A factory builder’s job is to make magic state factories that produce magic states with a certain maximum output error probability. The factories can be either pre-computed or they can be calculated as needed, when a new request is made. Also, they can use the error correction protocol and select their own code parameters to make the factories. For Alice & Bob’s architecture, the magic state that is produced is CCX and there’s a pre-computed list of Toffoli factories available (see also Table 3 in the paper).

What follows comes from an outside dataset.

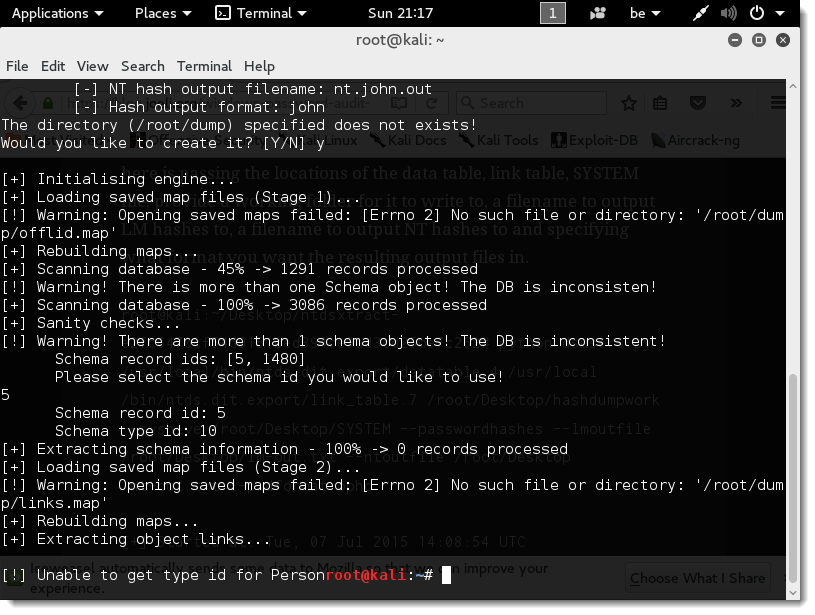
Task: Click the screen recorder camera icon
Action: 598,13
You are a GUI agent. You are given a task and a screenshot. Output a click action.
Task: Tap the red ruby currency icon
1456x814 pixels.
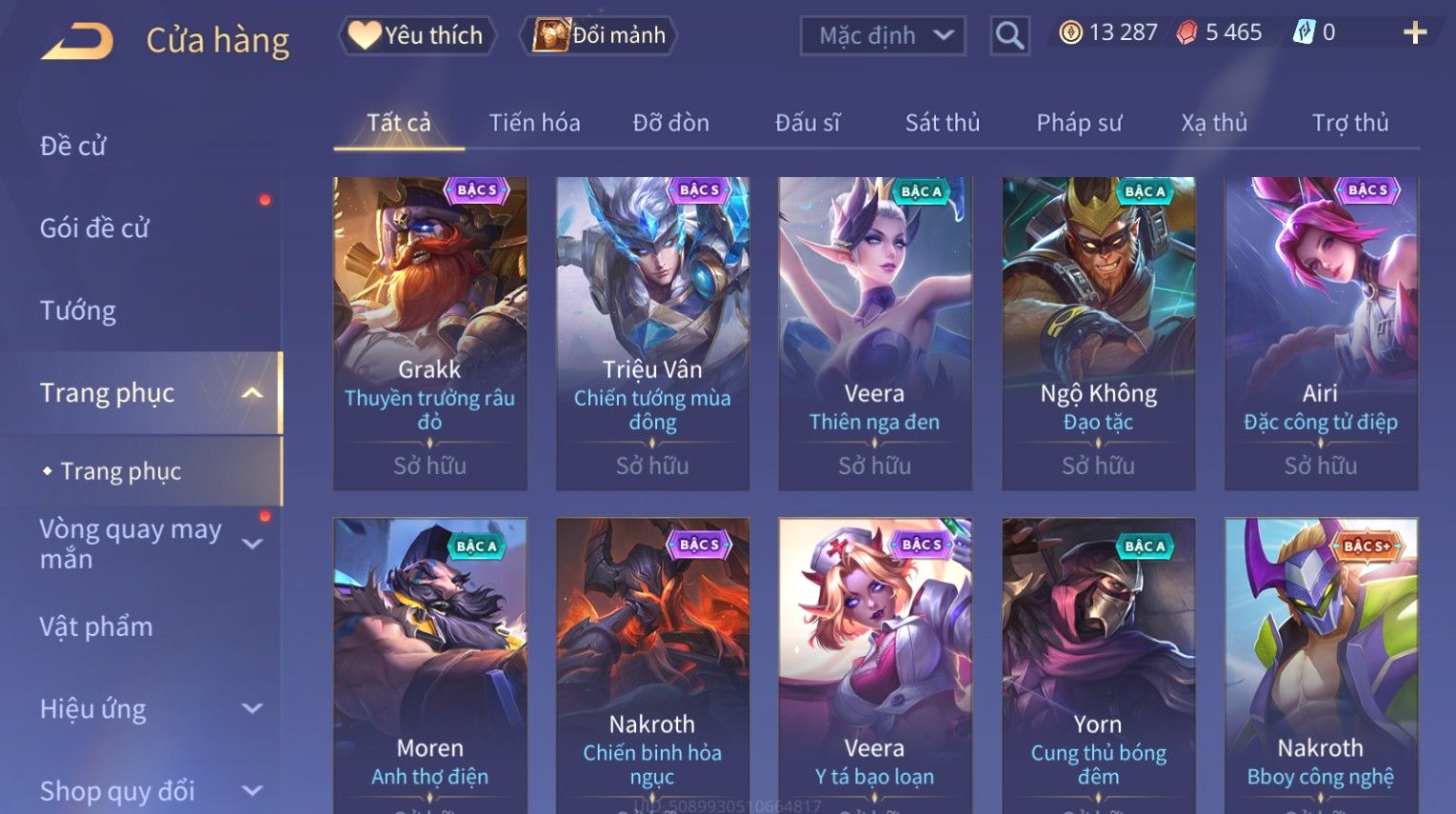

We make two main assumptions about the input program: that it uses mostly CX (or CNOT) and CCX (or Toffoli) gates, and that they aren’t run in parallel, but each have their own cycle time (i.e., the number of needed error correction syndrome extraction cycles). With these assumptions, and the number of logical algorithm qubits before taking into account the layout, we can easily calculate the layout overhead as a function of the number of logical qubits and the number of CX and CCX gates. Moreover, the paper from Alice & Bob gives formulas to find values for these three metrics for the elliptic curve cryptography algorithm, and so the layout overhead can be generated as a function of the key size and some implementation details (such as the window size for windowed arithmetic). Moreover, we use the Azure Quantum Development Kit (QDK) to compute a logical overhead by evaluating a Q# program.

Experimental results

The above graph compares the space-time trade-off of resource estimates using the resource estimator and the estimates from the paper. The paper reported a quicker solution that needed more qubits, while the resource estimator produced estimates with fewer qubits and a longer, but feasible, runtime. Note that the resource estimator does not automatically explore application specific parameters (such as window sizes for windowed arithmetic).

Next steps

You can try out and execute the Alice & Bob resource estimation example that uses Microsoft’s Resource Estimator. As it is open source, you can easily change the application input. The cost model that relies on CX and CCX gates is compatible with many logical resource estimation research papers in the literature, and therefore results from those papers can be quickly converted into physical resource estimates. Further, you can examine various Q# programs that are available in the Q# GitHub repository. We hope that the resource estimator gives you useful insights and helps your research; and we would welcome your feedback.